「『将来の販売価格を比較対照価格とする二重価格表示に対する執行方針』に関するパブリックコメントの結果及び同執行方針について」

<発表者>
法務研究部会長 高橋善樹弁護士(太樹法律事務所)

2020年12月に実施した第3回法務研究部会では「将来価格を比較対照価格とする二重価格表示の執行方針について」を取り上げましたが、その後、同年12月25日にパブコメの結果概要および執行方針が公表されました。前回の部会で課題としていた通販事業者にとっての「一般的な販売形態」に関してパブコメにより具体例が示され、執行方針の本文についても追記個所が見られました。
これら内容についてフォローすべき点が複数あったことから、第5回法務部会において再びテーマとして取り上げるとともに、特定商取引法改正のパブコメが出された際の意見書作成の準備など、問題意識について共有すべくポイント解説を行いました。
今回公表されたパブコメはかなりボリュームがあり、企業にとっては参考になると思われます。変更点については1つ1つ当たって確認し、レジメに追記として加えました。全体ではたいした変更とは言えないものの、消費者庁がどのような意味で追記したのかを考えてみると役に立ちます。また、追記個所については、消費者庁が施した追記の契機や理由を押えておく必要があると思います。

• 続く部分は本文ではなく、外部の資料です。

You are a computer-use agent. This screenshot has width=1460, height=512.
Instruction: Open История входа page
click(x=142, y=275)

今回の執行方針では、将来の販売価格を比較対照価格とする二重価格表示の意味について「過去の販売価格が存在しているか否かを問わず」と、景品表示法を適用する場合の考慮事項等を明らかにしています。また、適用する際の考慮事項として、「例えば、一般的な販売場所とはいえない場所のみに商品を陳列する予定であるなど」との解説を加えました。新たに「のみ」が付けられたことは、テレビやネットを通じた「通信販売」という販売形態を念頭に置いている可能性を示唆しています。

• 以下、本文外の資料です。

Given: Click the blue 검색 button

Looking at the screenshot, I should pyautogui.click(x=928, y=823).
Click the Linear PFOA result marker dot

従いまして、まずは「将来その価格で販売することがはっきりしている」「期間や期限をあらかじめ明示する」など、基本的なポイントを前もって押えておくことが重要です。これら基本事項をクリアしていない場合は、「合理的かつ確実に実施される販売計画を有していなかった」と強く疑われてしまう可能性があるので注意してください。